Based on the foregoing Findings of Fact and Conclusions of Law, it is


ORDERED that the petition for compensation filed by Luis Zepeda and Dora Zepeda, on behalf of an as natural guardians of Karina Zepeda, a minor, be and the same is hereby denied with prejudice.


DONE AND ORDERED in Tallahassee, Leon County, Florida, this 10th day of May, 1995.


___________________________________

WILLIAM J. KENDRICK

Hearing Officer

Division of Administrative Hearings The DeSoto Building

1230 Apalachee Parkway

Tallahassee, Florida 32399-1550

(904) 488-9675


Filed with the Clerk of the Division of Administrative Hearings this 10th day of May, 1995.


ENDNOTES


1/ According to petitioners' proposed final order, at page 2, the claim was filed because "they harbored some reasonable uncertainty concerning the compensability of a claim under the Plan." Therefore, this case is distinguishable from Humana of Florida, Inc. v. McKaughan, 20 Fla. L. Weekly D565 (Fla. 2d DCA 1995), and DOAH has jurisdiction to resolve the claim.

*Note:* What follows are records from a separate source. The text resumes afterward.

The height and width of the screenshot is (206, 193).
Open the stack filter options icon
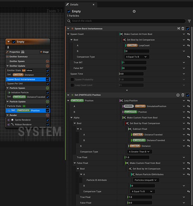click(x=189, y=21)
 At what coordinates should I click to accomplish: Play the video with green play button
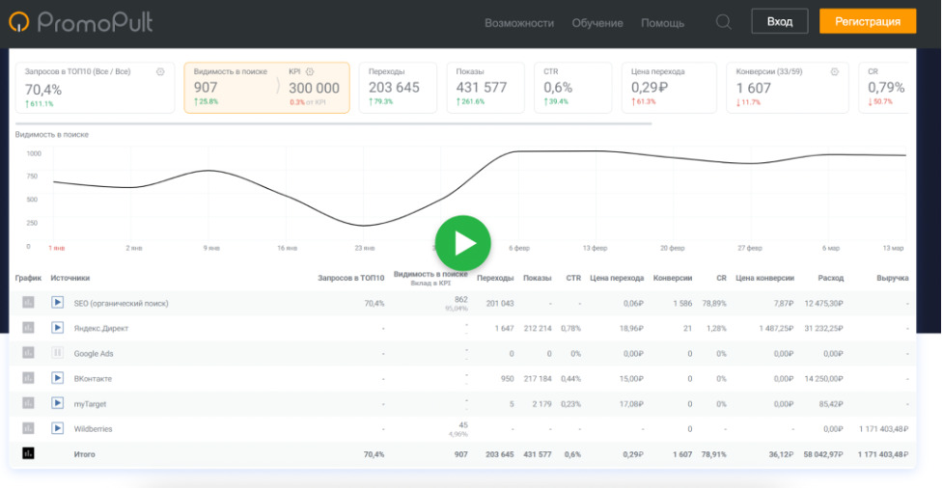pyautogui.click(x=462, y=243)
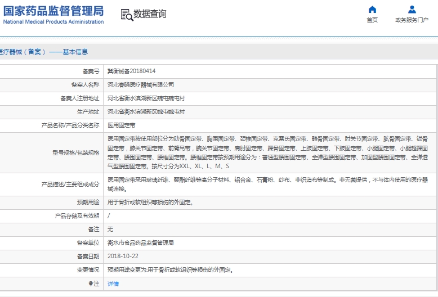Go to 首页 text link

(x=372, y=20)
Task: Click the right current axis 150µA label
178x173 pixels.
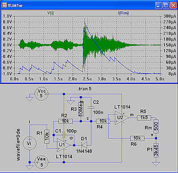Action: (170, 45)
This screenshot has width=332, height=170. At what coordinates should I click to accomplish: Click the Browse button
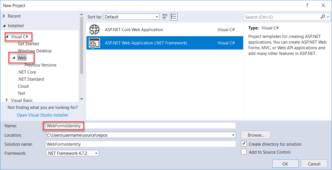click(256, 135)
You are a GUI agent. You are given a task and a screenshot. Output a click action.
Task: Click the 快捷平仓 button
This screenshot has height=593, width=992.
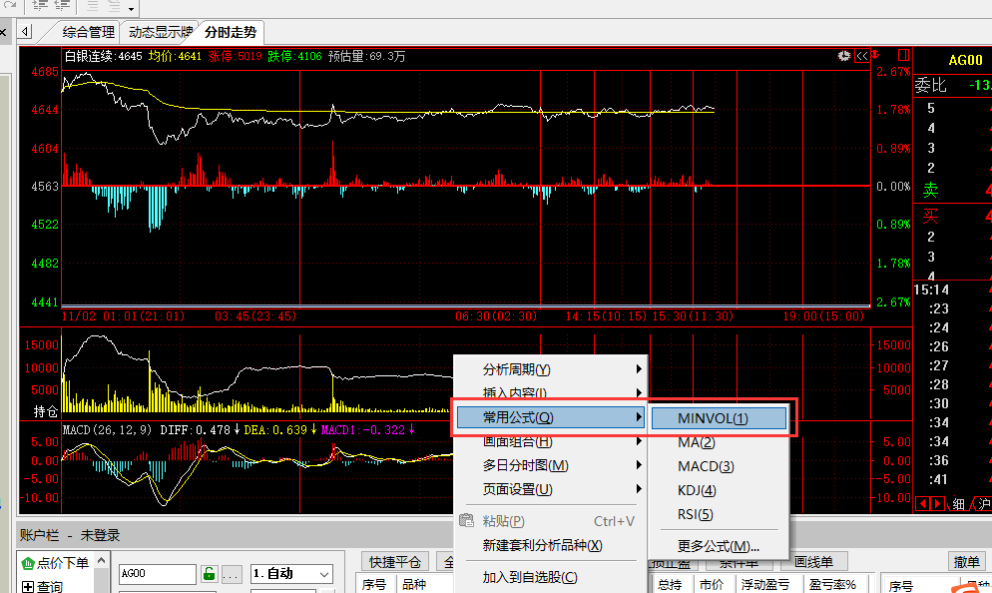pos(394,562)
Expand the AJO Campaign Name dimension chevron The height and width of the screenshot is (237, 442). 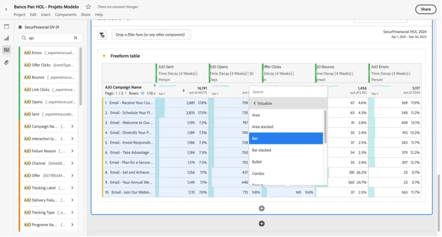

2/ The medical records attached to University of Miami exhibit 14, the deposition of Dr. Duenas, included a memorandum of July 21, 1993, from Lawrence Forman to Dr. Duenas with an attached care plan for Karina. Petitioners' objection to the admission of those documents was sustained.


3/ Karina suffers from status eptilepticus which is a form of epilepsy that, when active, can be life-threatening and require hospitalization. Accordingly, Dr. Duenas started Karina on tegretol in addition to delantin and phenobarbital in an effort to control her seizures. Karina has, however, continued to experience such seizures on an intermittent basis every five to eight months, and it cannot be concluded with any certainty that Karina's epilepsy is controllable through the administration of therapeutic medications.


4/ Additionally, it may be helpful to review the legislative history of the statute. See, Asphalt Pavers, Inc. v.

Department of Revenue, 584 So.2d 55 (Fla. 1st DCA 1991). In this regard, the proof demonstrates that the Plan was patterned after a 1987 Virginia law, Sections 38.2-5000 through 38.2-5021, Code of Virginia, entitled the "Virginia Birth-Related Neurological Injury Compensation Act." At the time the Florida Plan was being considered by the Legislature, the Virginia Plan defined "birth-related neurological injury" to mean:

[An] injury to the brain or spinal cord of an infant caused by the deprivation of oxygen or mechanical injury occurring during the course of labor, delivery, or resuscitation in the immediate post-delivery period in a hospital which renders the infant permanently non-ambulatory, aphasic, incontinent, and in need of assistance in all phases of daily living. This definition shall apply to live births only. See, s. 38.2-5001.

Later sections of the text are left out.